GUANTANAMERA A film review by Steve Rhodes Copyright 1997 Steve Rhodes
RATING (0 TO ****): ** 1/2
What happened to the appreciation of foreign films? Are we Americans becoming happily oblivious to the rest of world as seen through the eyes of their cinema? Although a few foreign movies such as IL POSTINO and LIKE WATER FOR CHOCOLATE have become popular, most never even get a U.S. distributor. And the vast majority of those that do are promptly ignored.
As I sat by myself in an empty theater at the press screening of GUANTANAMERA, I lamented the presence of other critics. The large local daily chose to go with a syndicated feed rather than send a live critic. The local weeklies, the radio station, and, most tragically of all, the local colleges chose to pass on this sweet, subtitled picture. At least the local bastions of learning might be expected to show up, but their newspapers chose not to cover it. Everyone seems convinced that Hollywood blockbusters and English language, usually American, independents are all that are worth seeing.
End of diatribe. Granted they didn't miss an award winner, but this Franz Kafka Meets "Scientific Socialism" tells more about the state of Cuba today that many more learned treatises. And its precious style will engender many a smile if few guffaws.
GUANTANAMERA comes from the same creative team as the acclaimed Cuban film STRAWBERRY AND CHOCOLATE, including directors Tomas Gutierrez Alea and Juan Carlos Tabio, and stars Jorge Perugorria and Mirta Ibarra. Both pictures are light-hearted farces with delightfully uplifting spirits.
Opening to the happy tunes of the song "Guantanamera," we find ourselves in an impoverished country with asinine bureaucracy. The red dirt roads that cut through the towns are set off by white, dilapidated buildings with peeling paint. The colorful clothes of the women and big smiles from some of the inhabitants provide a contrast to the otherwise rampant visual gloom. (Patriotic signs, such as "Socialism or Die," periodically dot the roadway. Considering the conditions the people live under, the signs prove highly ironic.)

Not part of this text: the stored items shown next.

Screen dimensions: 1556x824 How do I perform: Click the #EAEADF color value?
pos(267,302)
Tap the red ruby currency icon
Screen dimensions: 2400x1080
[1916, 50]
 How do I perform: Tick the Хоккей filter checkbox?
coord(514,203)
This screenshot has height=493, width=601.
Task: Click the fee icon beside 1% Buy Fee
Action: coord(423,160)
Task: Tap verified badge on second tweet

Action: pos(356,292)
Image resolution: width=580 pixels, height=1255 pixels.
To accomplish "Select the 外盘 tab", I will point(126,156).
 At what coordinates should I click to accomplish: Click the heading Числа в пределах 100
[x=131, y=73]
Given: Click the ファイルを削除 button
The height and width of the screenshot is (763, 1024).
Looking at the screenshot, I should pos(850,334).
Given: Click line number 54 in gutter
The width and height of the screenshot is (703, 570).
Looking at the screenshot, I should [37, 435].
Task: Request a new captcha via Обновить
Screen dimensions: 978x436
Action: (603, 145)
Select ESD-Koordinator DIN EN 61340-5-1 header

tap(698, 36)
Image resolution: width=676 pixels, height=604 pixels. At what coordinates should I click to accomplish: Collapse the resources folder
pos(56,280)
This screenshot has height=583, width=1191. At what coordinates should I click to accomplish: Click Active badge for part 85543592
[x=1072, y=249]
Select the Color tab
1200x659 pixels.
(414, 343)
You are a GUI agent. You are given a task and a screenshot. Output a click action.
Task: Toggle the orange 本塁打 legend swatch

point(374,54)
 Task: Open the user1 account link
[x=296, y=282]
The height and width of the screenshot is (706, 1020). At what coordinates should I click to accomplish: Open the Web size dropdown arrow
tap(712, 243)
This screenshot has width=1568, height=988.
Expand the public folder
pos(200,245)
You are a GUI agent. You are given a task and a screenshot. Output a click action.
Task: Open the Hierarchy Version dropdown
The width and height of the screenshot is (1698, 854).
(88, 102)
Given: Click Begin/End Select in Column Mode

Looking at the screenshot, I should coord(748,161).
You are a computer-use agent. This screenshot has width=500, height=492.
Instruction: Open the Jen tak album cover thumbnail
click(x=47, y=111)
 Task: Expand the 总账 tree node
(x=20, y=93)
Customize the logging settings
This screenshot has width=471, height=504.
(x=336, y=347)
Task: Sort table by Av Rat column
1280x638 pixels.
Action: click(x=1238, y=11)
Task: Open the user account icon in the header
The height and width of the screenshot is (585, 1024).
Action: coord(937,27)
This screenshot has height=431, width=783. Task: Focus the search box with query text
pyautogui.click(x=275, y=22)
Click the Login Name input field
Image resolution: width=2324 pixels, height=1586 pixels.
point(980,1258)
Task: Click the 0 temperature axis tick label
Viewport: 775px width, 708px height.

The famous singer Yoyita (Conchita Brando) has come all the way from Havana to her hometown of Guantanamera to see her old sweetheart, Candido (Raul Eguren). Since they haven't seen each other for half a century, the happiness proves too much for her. She drops dead in her long-lost lover's home. The rest of the film is a road picture with the corpse and its entourage making its way slowly back to Havana.
In the two car procession are Candido, Yoyita's niece Georgina (Mirta Ibarra) and her husband Adolfo (Carlos Cruz). Adolfo, an anal retentive government official, uses his previously devised and excruciatingly complex scheme to save gas. Coffin-carrying cars are supposed to form a kind of relay race with the coffins changing vehicles in towns along the way. How this could possibly save gasoline is never explained, for obvious reasons.
Along the way, they go to various restaurants only to find they are out of food. One has only tamarind juice and another just tea and rum. After one frustrating attempt to get sustenance, the radio in the would-be hearse brags of another record food crop for the country. After they finally get a decent meal at a speakeasy-like underground restaurant, Candido reflects on his life. "Loneliness is the worst sort of hungry," he tells Georgina.
In another scene, one funeral parlor has set out small pastries to comfort the mourners. When people who never knew the dead begin to show up to get the food, they start issuing tickets only to certified relatives. But this scheme turns into mayhem when people claiming to have relatives who have died before the food policy demand tickets.
Along the way Georgina keeps coming across her ex-student and now a truck driver named Mariano (Jorge Perugorria). Mariano reveals he had a crush on her in school. Georgina is bored silly with her stiff husband, and she and Mariano begin to make eyes at each other.
One moment captures the film best. When the wrong body is about to be buried, Adolfo looks briefly perplexed. "There are always problems," he says. "And there are always solutions." His has the logic of a consummate bureaucrat. Just bury it.
GUANTANAMERA runs 1:41. It is in Spanish with easy to follow English subtitles. The film is not rated, but it would probably get an R for brief nudity and a little profanity. This sweet little film would be fine kids around 11 and up. Although the story far outshines the acting, I do recommend the picture and give it ** 1/2.
**** = A must see film. *** = Excellent show. Look for it. ** = Average movie. Kind of enjoyable. * = Poor show. Don't waste your money. 0 = Totally and painfully unbearable picture.
REVIEW WRITTEN ON: September 30, 1997
Opinions expressed are mine and not meant to reflect my employer's.